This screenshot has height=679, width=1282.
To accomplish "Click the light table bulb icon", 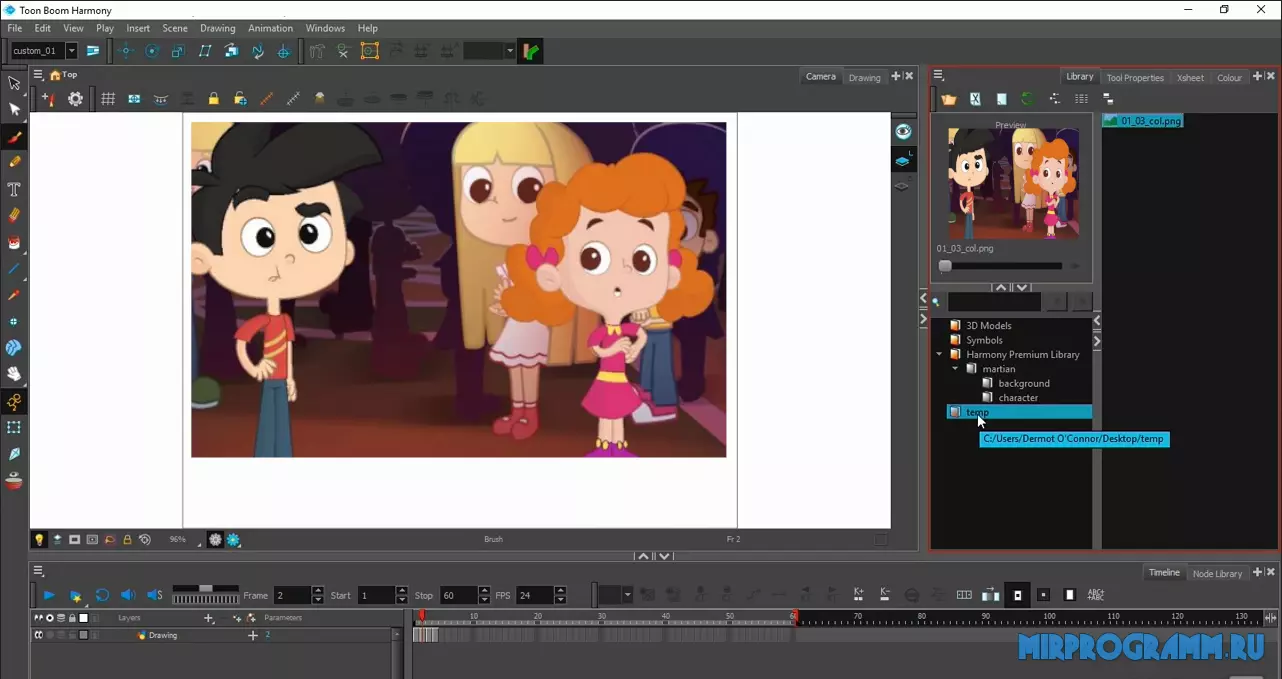I will pos(40,539).
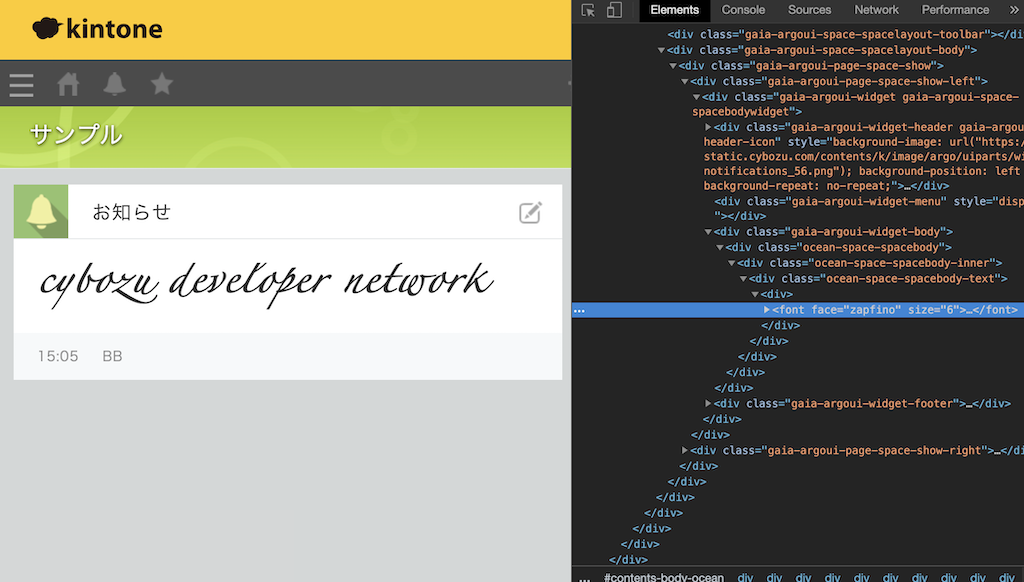Select #contents-body-ocean in the breadcrumb
1024x582 pixels.
click(x=665, y=576)
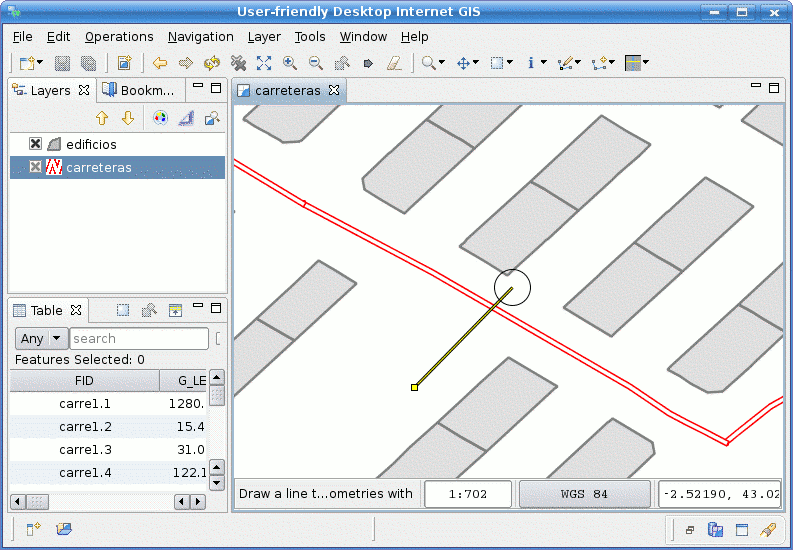Open the Any attribute dropdown
This screenshot has width=793, height=550.
pos(41,338)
****************************************
● Exercice proposé: Compte les lignes ci-dessus qui contiennent la chaîne « width ». Donne seulement le nombre.

● Résultat ci-dessous: 2